## AIM OF THE TASK
Please gather each row below that contains the word "районе". Case counts.

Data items
▬▬▬▬▬▬
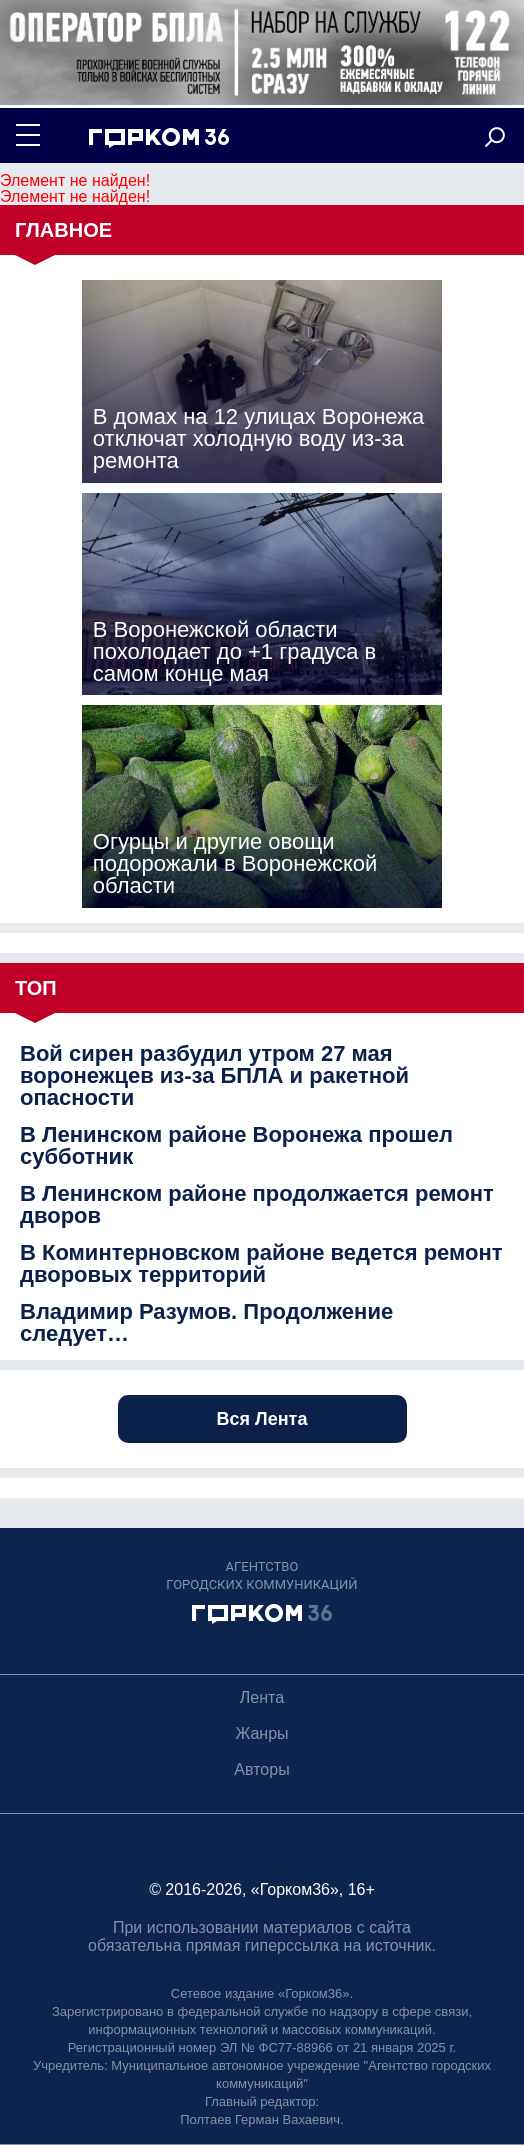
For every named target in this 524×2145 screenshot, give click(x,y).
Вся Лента (262, 1419)
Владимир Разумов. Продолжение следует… (206, 1323)
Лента (262, 1697)
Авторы (261, 1769)
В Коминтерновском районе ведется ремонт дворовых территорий (261, 1264)
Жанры (261, 1733)
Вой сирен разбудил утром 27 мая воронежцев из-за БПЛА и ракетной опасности (214, 1076)
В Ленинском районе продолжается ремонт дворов (257, 1205)
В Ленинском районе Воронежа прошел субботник (236, 1146)
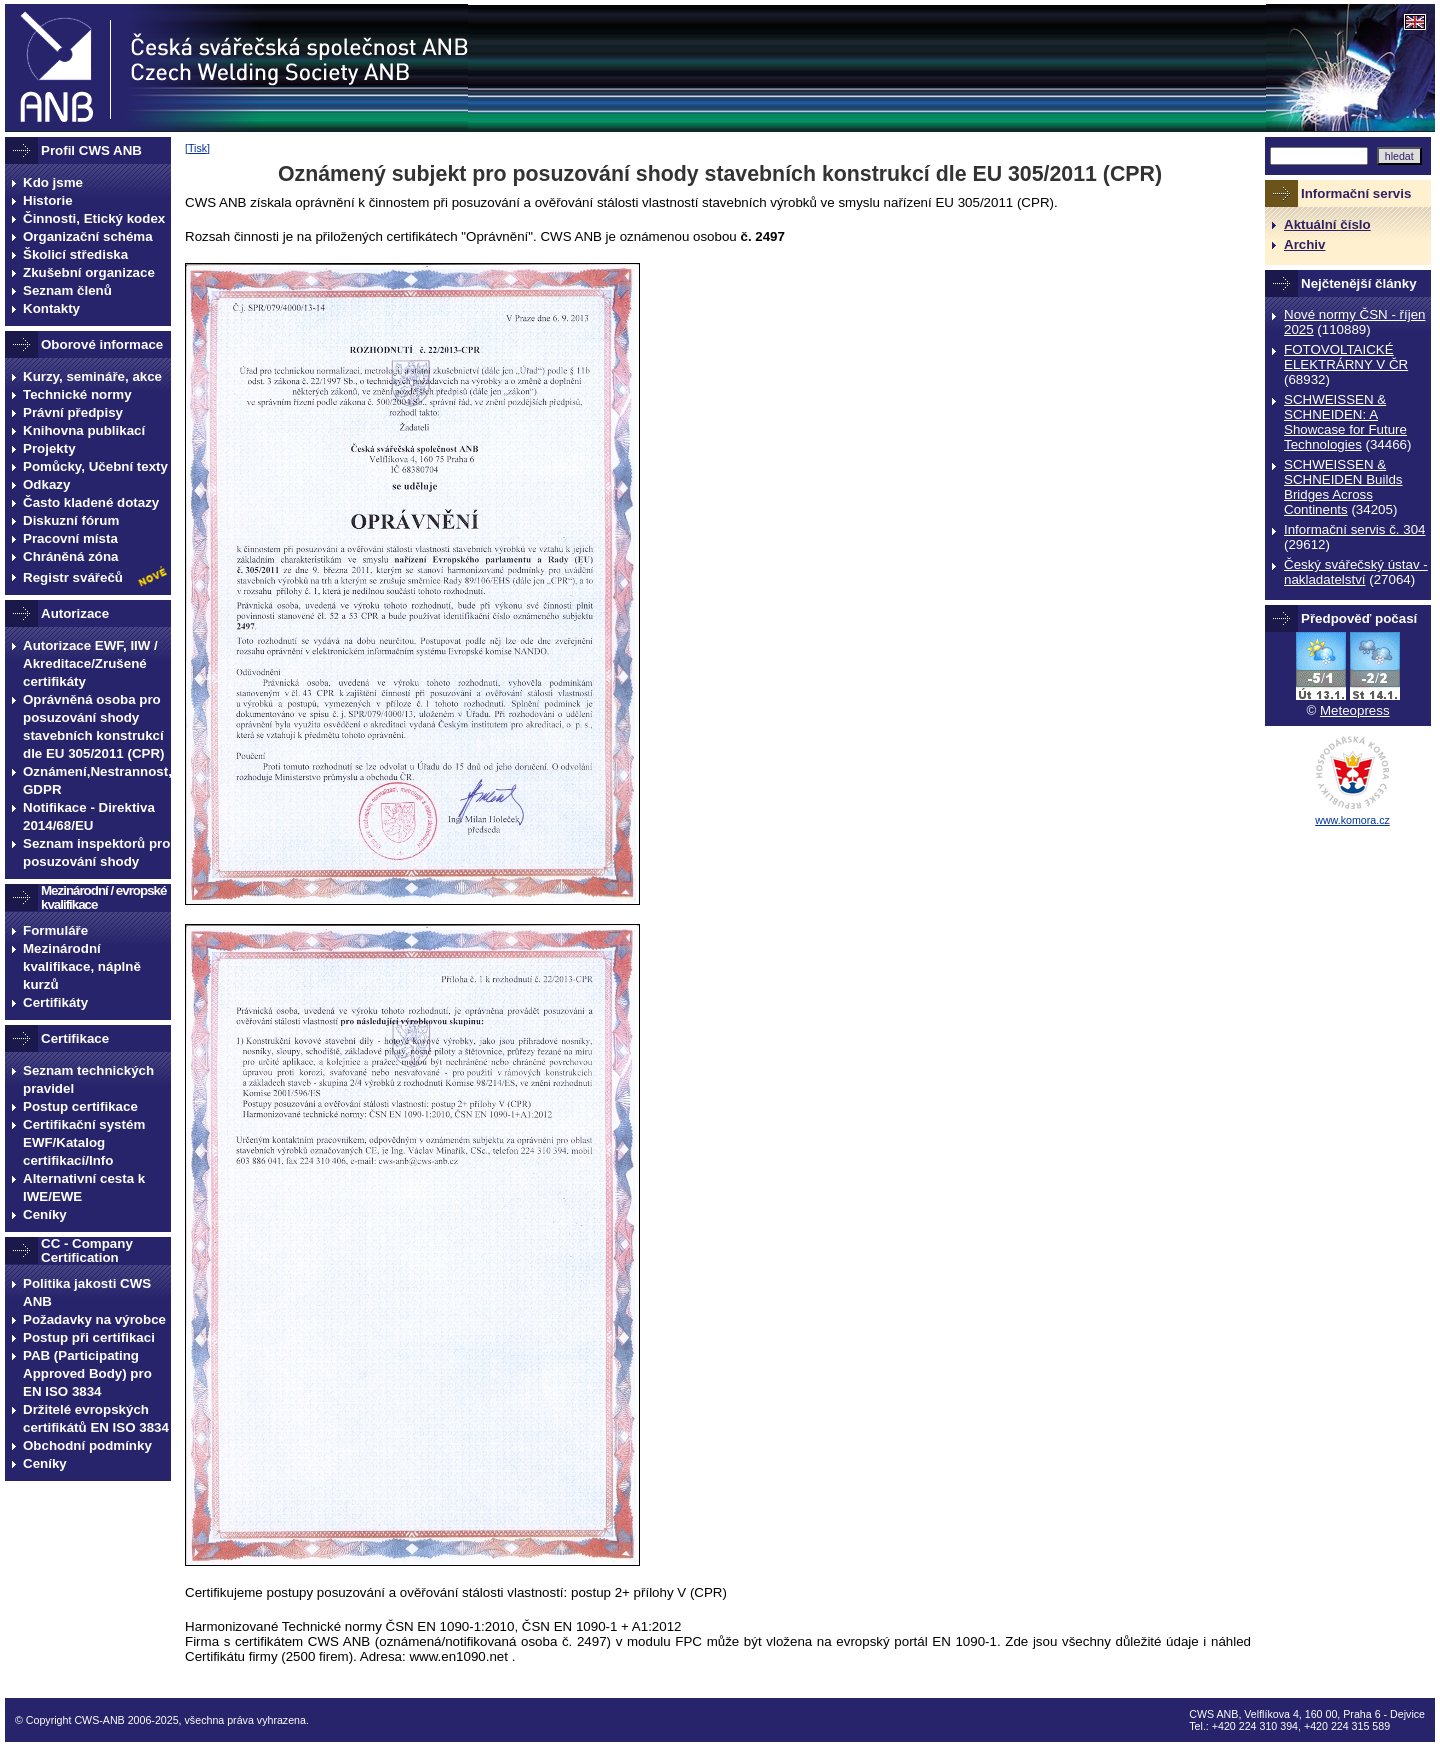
▬▬▬▬▬▬
## RESULT
В Коминтерновском районе ведется ремонт дворовых территорий (261, 1264)
В Ленинском районе продолжается ремонт дворов (257, 1205)
В Ленинском районе Воронежа прошел субботник (236, 1146)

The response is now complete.